He shrugged one shoulder. “It’s just different with you.” Then he cleared his throat and said, “How was that kiss? Any change there?”

“I’m not really getting anything from that part yet. It’s almost like kissing the back of my own hand. And I still want to puke and have a faux heart attack right after.”

“You are doing so many wonderful things for my self-esteem.”

I laughed.

“Time for phase two,” he said. He reached for the remote and turned the television on and pulled up his InstaFlicks account while I wondered what phase two meant. “Anything in particular you want to watch?”

A new rom-com had recently premiered, and I’d been wanting to see it. I was actually supposed to watch it with Shelby, but if I explained to her that I’d watched it with Noah, she would be all kinds of understanding and excited about it. I told him the title and he found it, then turned toward me. “I know I’m no Magnus, but would you be interested in cuddling with me through the movie?”

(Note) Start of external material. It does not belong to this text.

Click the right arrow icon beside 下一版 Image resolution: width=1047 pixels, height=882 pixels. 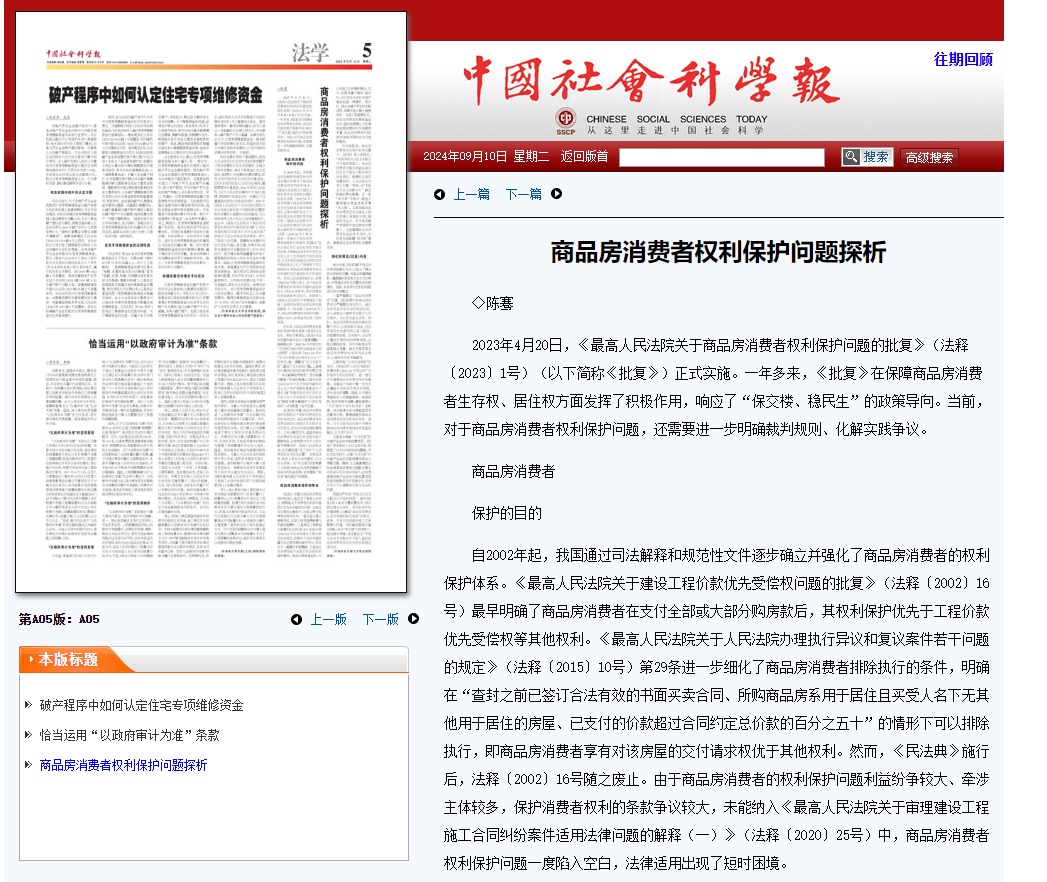pyautogui.click(x=413, y=619)
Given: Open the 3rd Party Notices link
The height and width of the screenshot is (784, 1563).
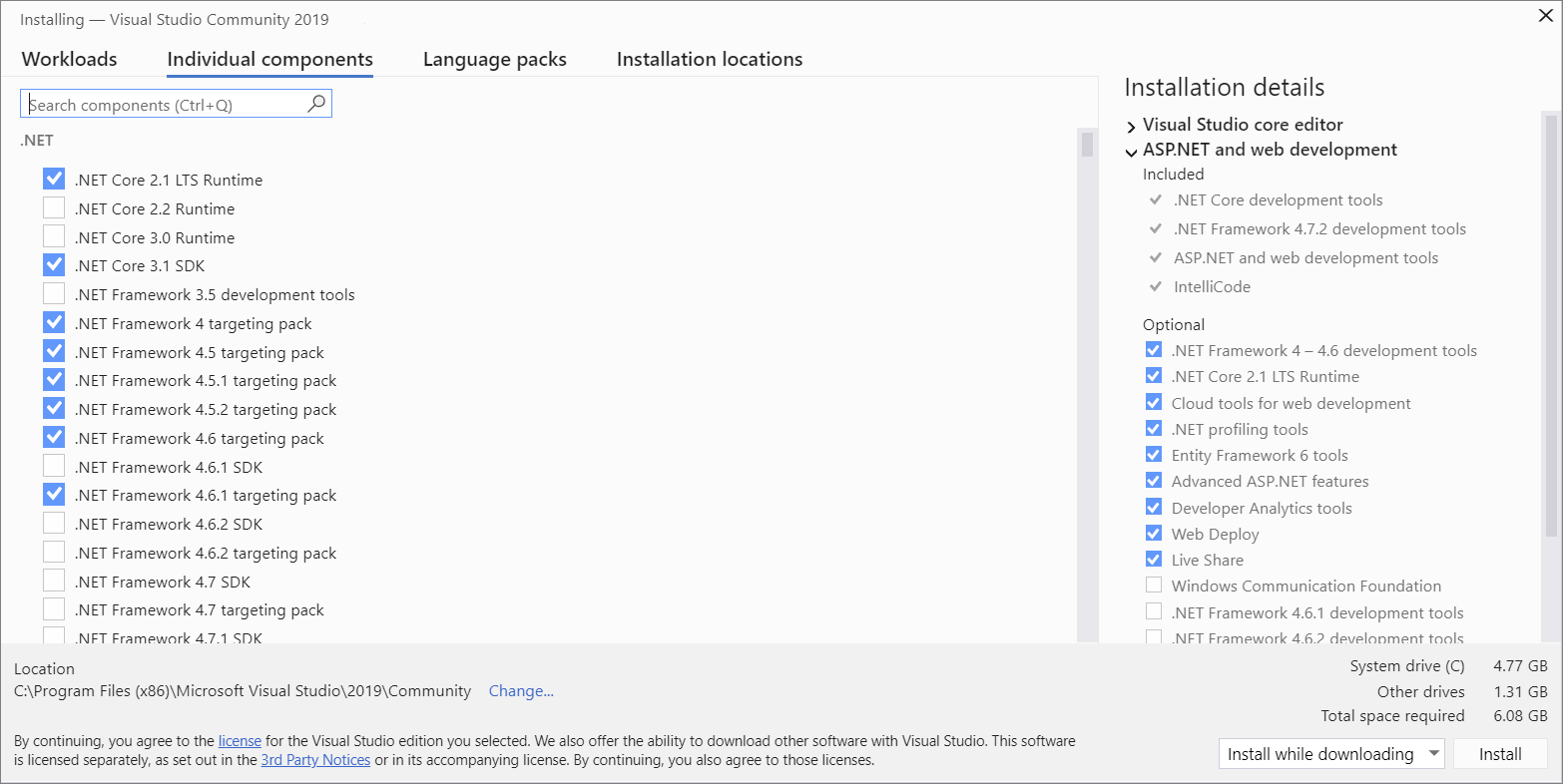Looking at the screenshot, I should click(x=315, y=760).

Oh. That was phase two. I waited a second for my body to react, but no part of that scared me. I knew he wouldn’t try to kiss me suddenly, and I liked when he touched me. I scooted over to him. He leaned into the corner of the couch, extending his powerful legs out in front of him, crossing them at the ankle. I snuggled against his broad chest, leaning my head against his shoulder and curling my legs up next to him. He put his arm around me, hugging me tightly for a moment before relaxing his arm.

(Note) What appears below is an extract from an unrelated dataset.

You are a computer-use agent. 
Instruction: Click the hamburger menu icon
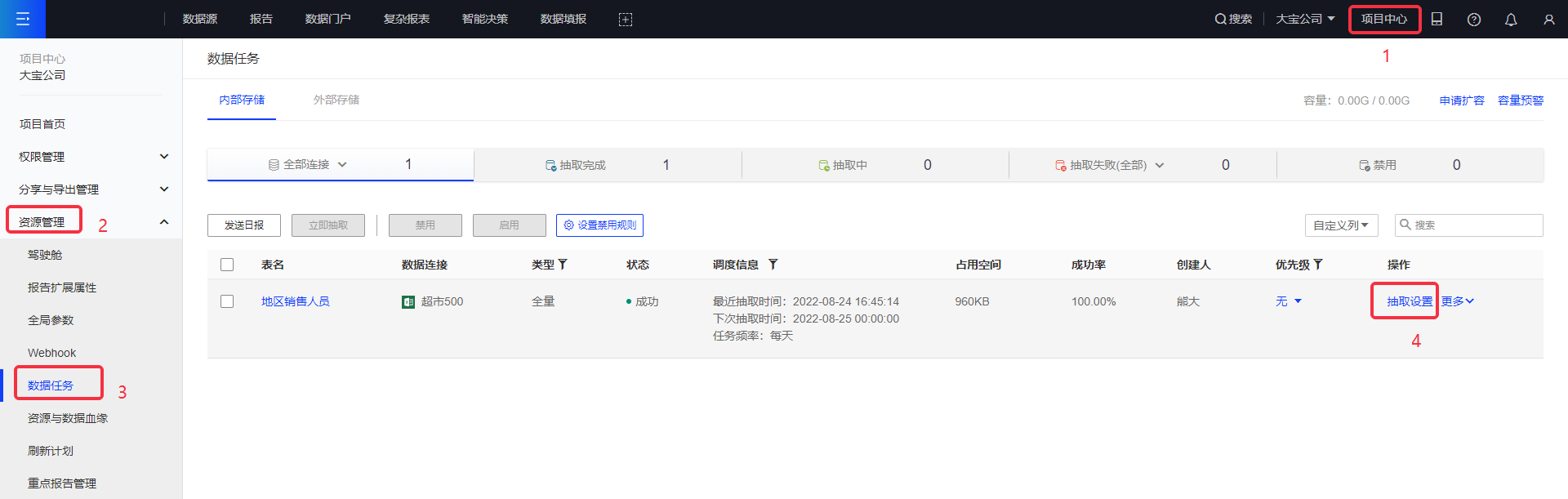(23, 19)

There was that pleasure he’d been talking about, those happy hormones that were giddy about my current situation and filled me with endorphins that almost made me feel like I was floating. Warmth filled all of my veins, making me melt against him. I really did love the way he smelled.

He started the movie, and I listened to the sound of him breathing, mesmerized by the way his chest went up and down. Without thinking, I put my hand on his chest, just like last night. Now his heartbeat was solid and steady. Like I could rely on him for anything. He put his hand over mine, which somehow made it infinitely better.

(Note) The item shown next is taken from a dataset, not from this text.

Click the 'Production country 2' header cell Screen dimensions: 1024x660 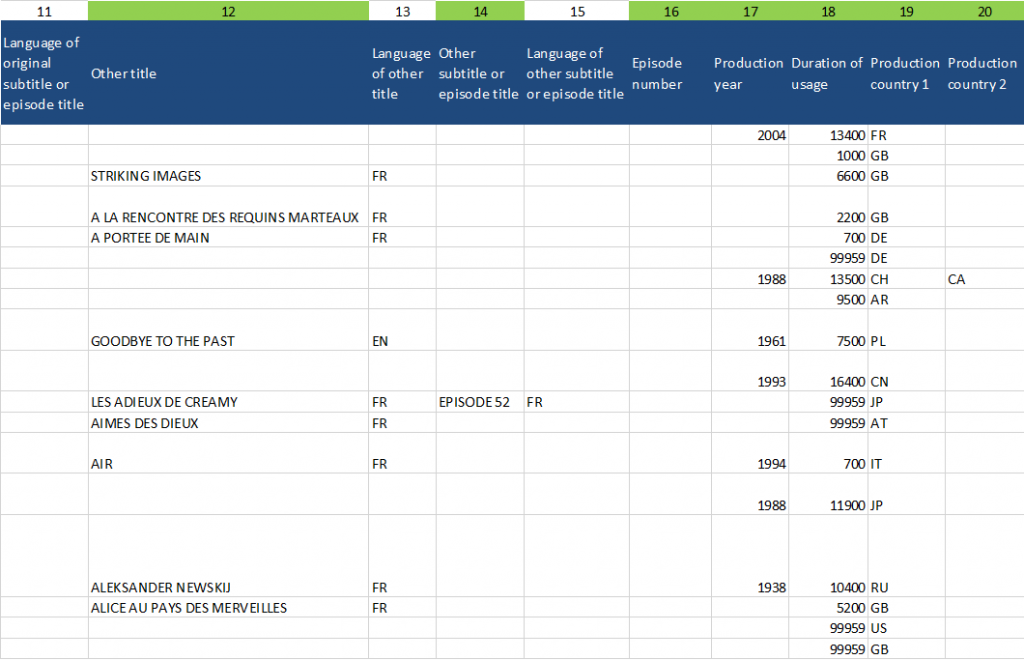click(985, 73)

I felt the fingers on his other hand playing with the ends of my hair again, and I wondered if he even realized that he was doing it. We were almost like this real couple, sitting here enjoying one another’s company.

And I had that feeling of belonging again, just like I had when we’d been close together for that picture.

My eyelids felt heavy, and I let them drift shut for just a moment.

The next thing I knew, Noah was gently shaking me awake. “Hey, sleepyhead. You missed the entire movie.”

I felt warm and cozy and safe, and it was difficult to drag my eyes open. But then I did and realized where I was and what had happened.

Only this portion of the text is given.